------ QUOTED PASSAGE ------

>Or, just make it where websites HAVE to state somewhere how they are storing the credentials. It's shocking how many places still use plain text, or encryption and store the key in the database..
I like this idea. Like a Surgeon General's Warning for the web. I wouldn't want the government making specific laws about hashing, but requiring transparency and disclosure about how data is stored would be useful in a variety of ways.
The concern I have with this is that it provides a bit too much information to potential crackers. Security through obscurity is nothing to rely in, but it doesn't hurt to have a little. It's why disabling the reporting of http server version information is a common practice in hardening a server.
OTOH, it may be worth it. It's shocking that LinkedIn could be so negligent, especially after high-profile screwups like gawker.
>The concern I have with this is that it provides a bit too much information to potential crackers.
Only the script kiddies. The ones you have to worry about have bots and automated scans that can figure that stuff out in an instant.

------ COLLECTED DATA ------

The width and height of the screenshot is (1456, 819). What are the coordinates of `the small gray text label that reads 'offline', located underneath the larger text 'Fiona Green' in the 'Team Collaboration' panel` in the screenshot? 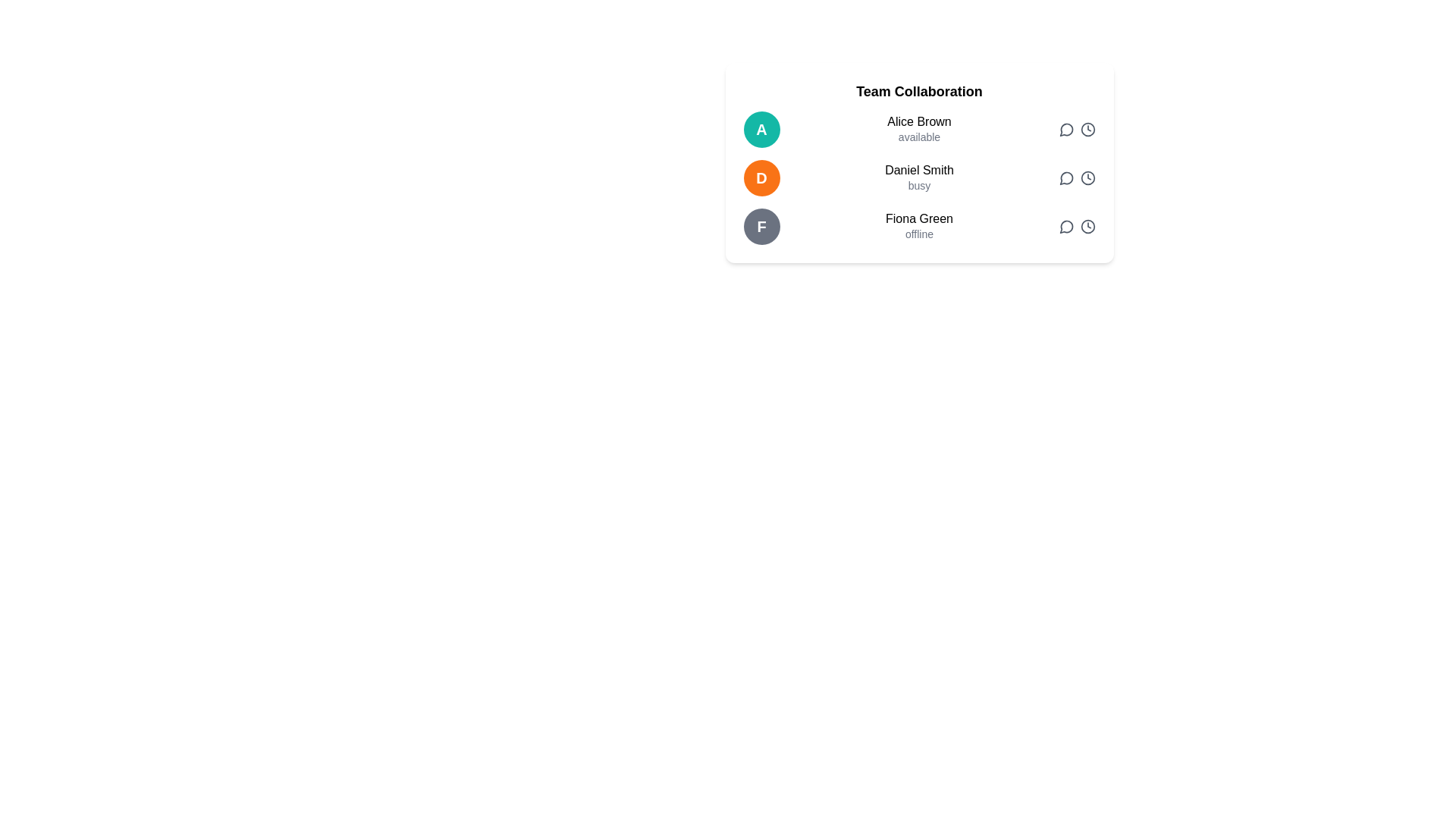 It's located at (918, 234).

------

▶ _WHAT YOU SHOULD DO_
Please duplicate the part of the thread on disclosing how sites store credentials, starting at "I like this" and ending at "hardening a server.". The listing was taken from a different source than the thread.

▶ _RESULT OF THE TASK_
I like this idea. Like a Surgeon General's Warning for the web. I wouldn't want the government making specific laws about hashing, but requiring transparency and disclosure about how data is stored would be useful in a variety of ways.
The concern I have with this is that it provides a bit too much information to potential crackers. Security through obscurity is nothing to rely in, but it doesn't hurt to have a little. It's why disabling the reporting of http server version information is a common practice in hardening a server.